= MATERIAL SHOWN =
______________________________

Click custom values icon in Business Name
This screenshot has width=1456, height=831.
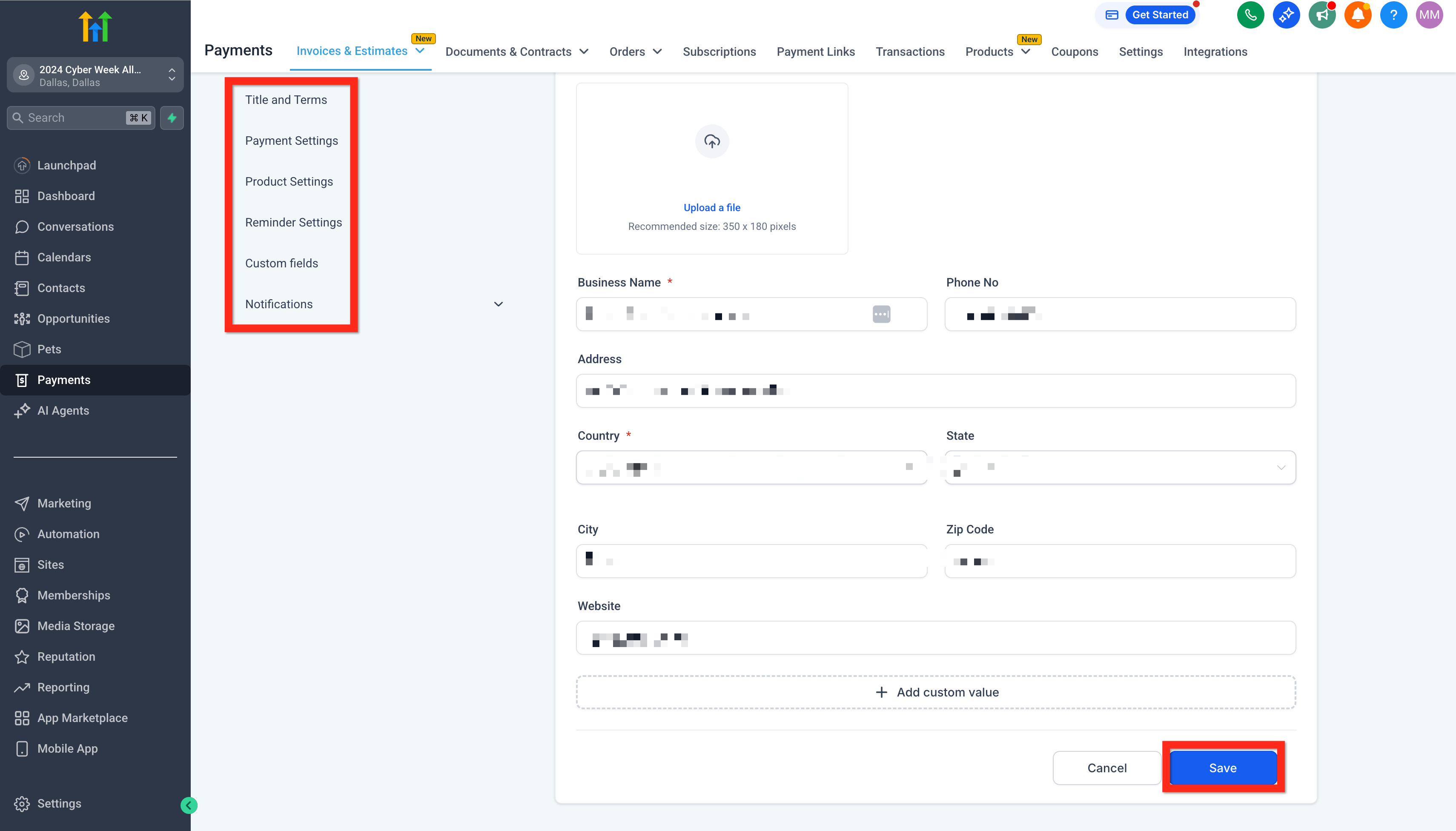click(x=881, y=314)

______________________________

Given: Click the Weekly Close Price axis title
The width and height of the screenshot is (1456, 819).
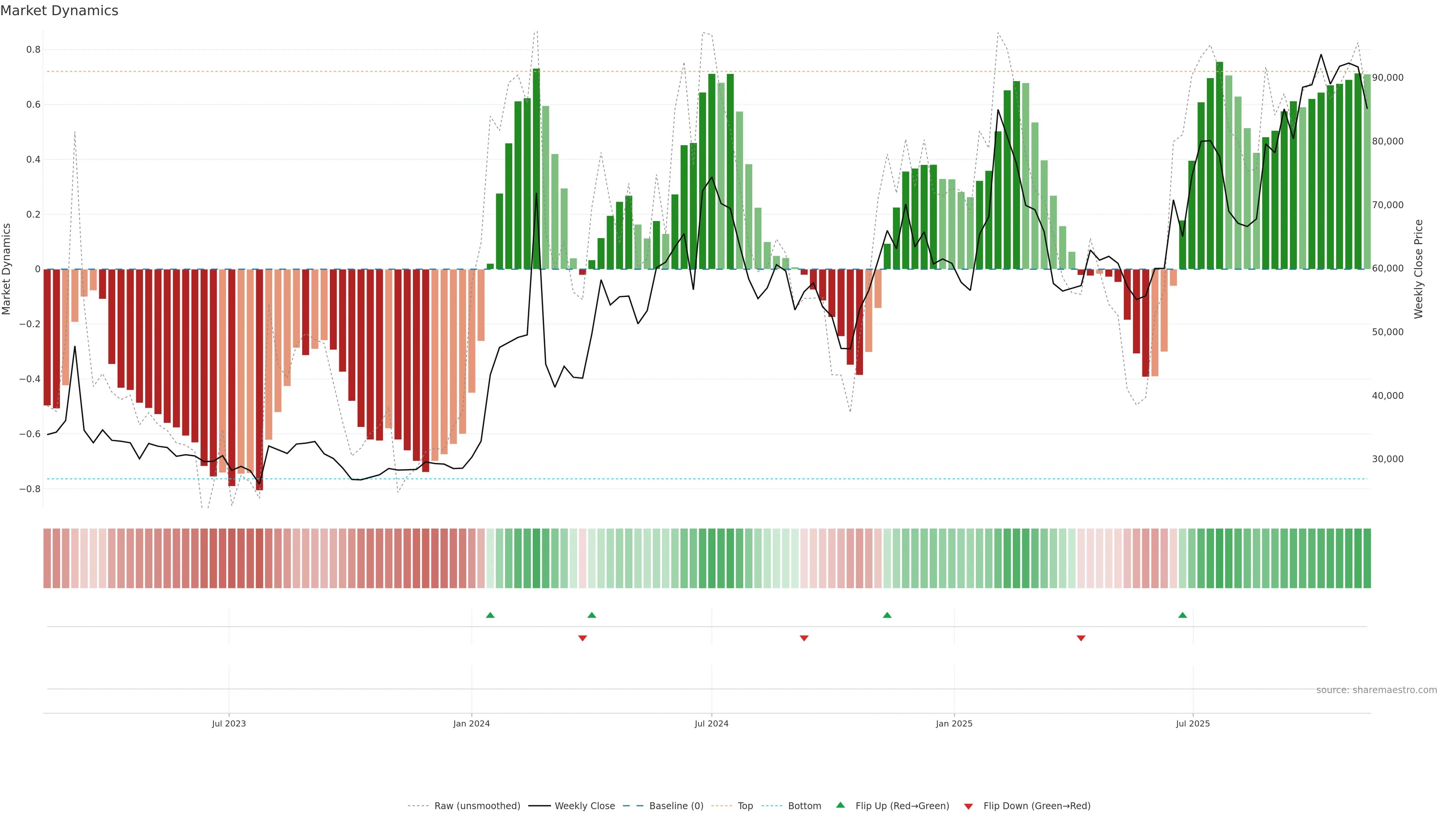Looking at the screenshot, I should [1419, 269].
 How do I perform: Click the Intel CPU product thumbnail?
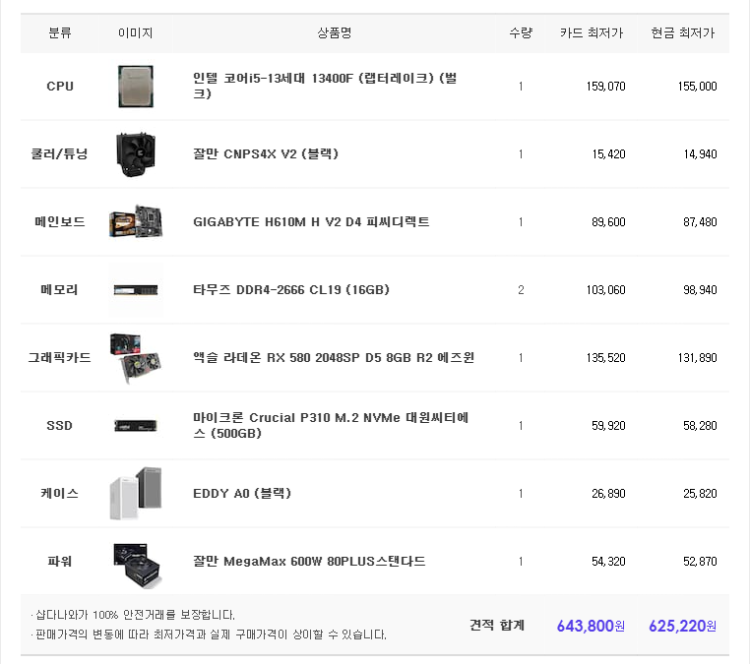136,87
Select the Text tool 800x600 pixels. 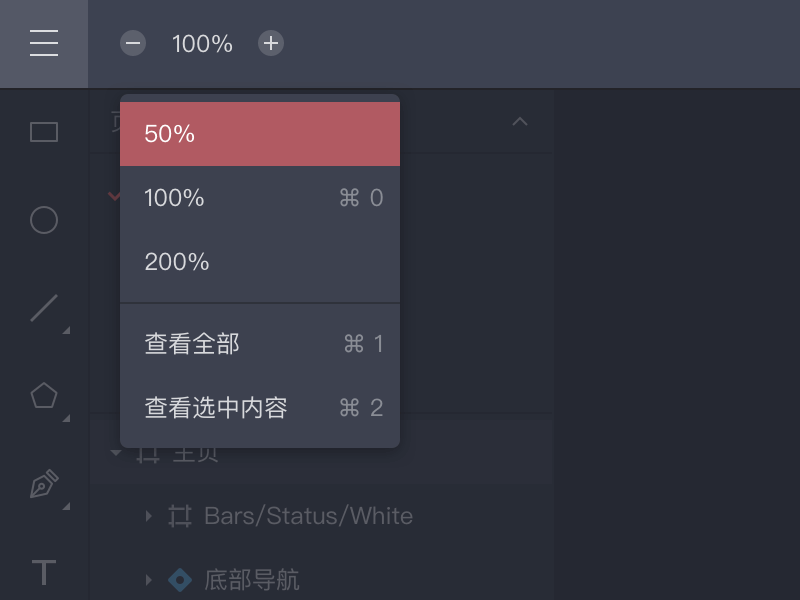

______________________________

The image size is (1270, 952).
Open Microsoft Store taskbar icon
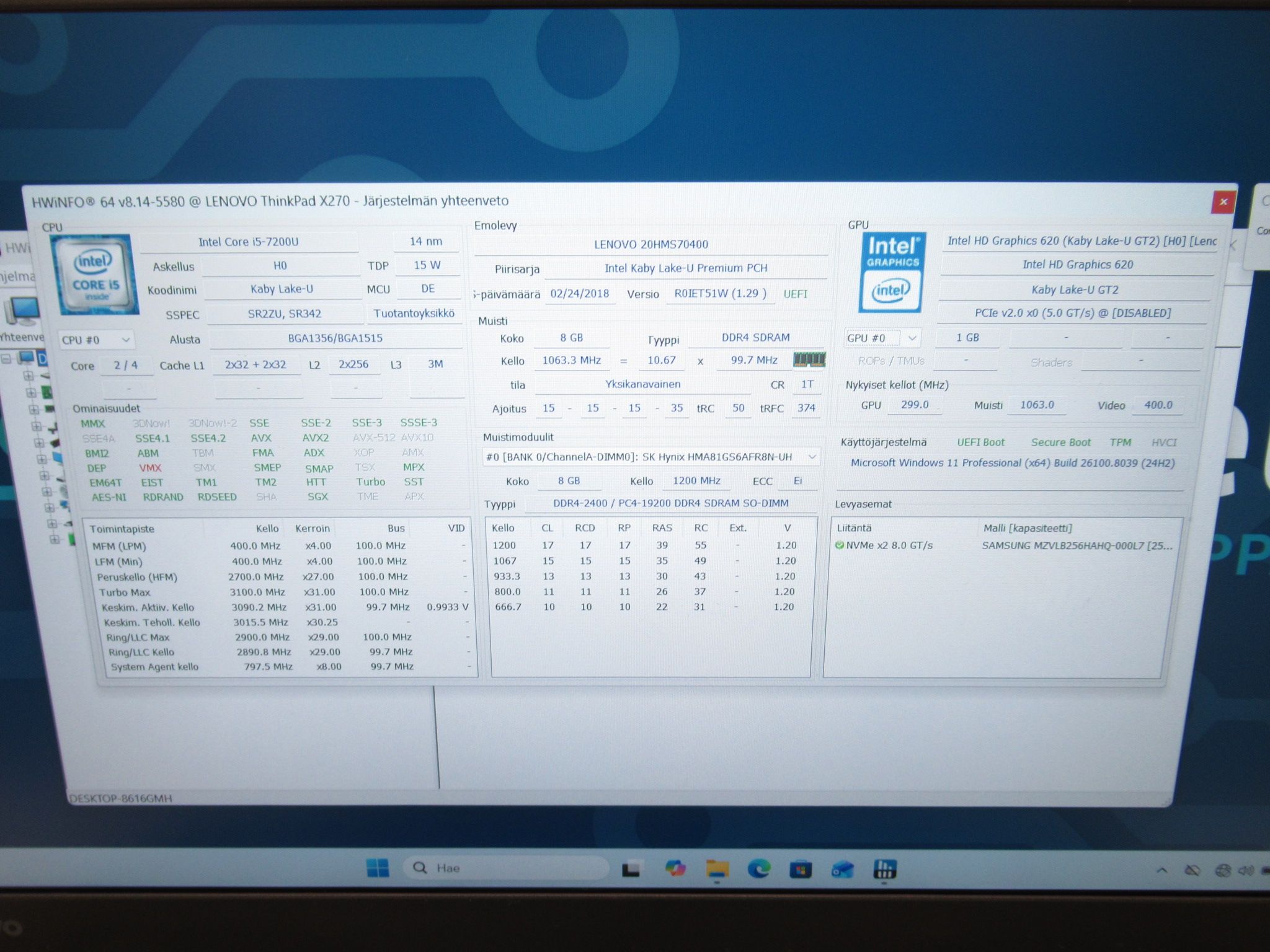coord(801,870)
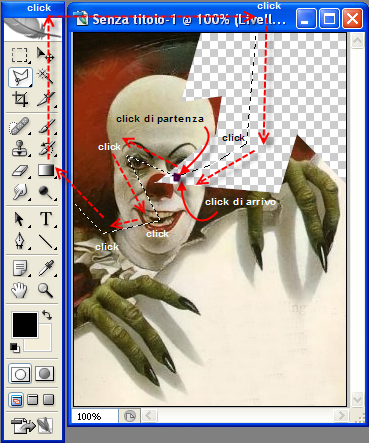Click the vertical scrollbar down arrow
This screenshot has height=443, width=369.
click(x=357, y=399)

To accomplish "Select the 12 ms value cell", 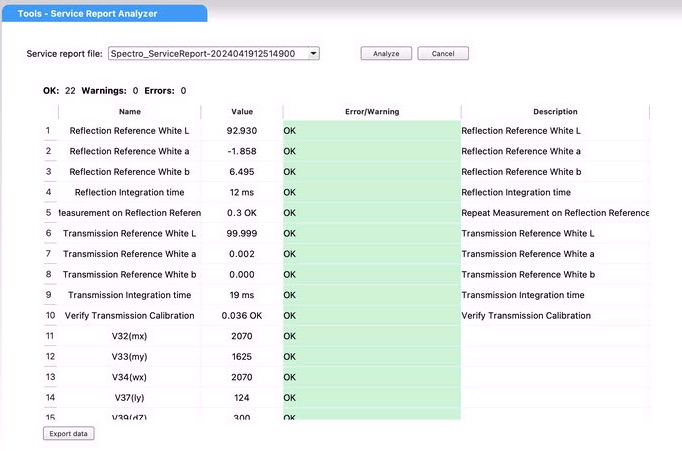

______________________________

= DIRECTIONS =
Copy out the entries exactly, from the line containing "Click custom values icon in Business Name" down to the line containing "click(x=881, y=314)", with both of those lines included. Leave the pictures out.

= SOLUTION TO THIS TASK =
Click custom values icon in Business Name
This screenshot has width=1456, height=831.
click(x=881, y=314)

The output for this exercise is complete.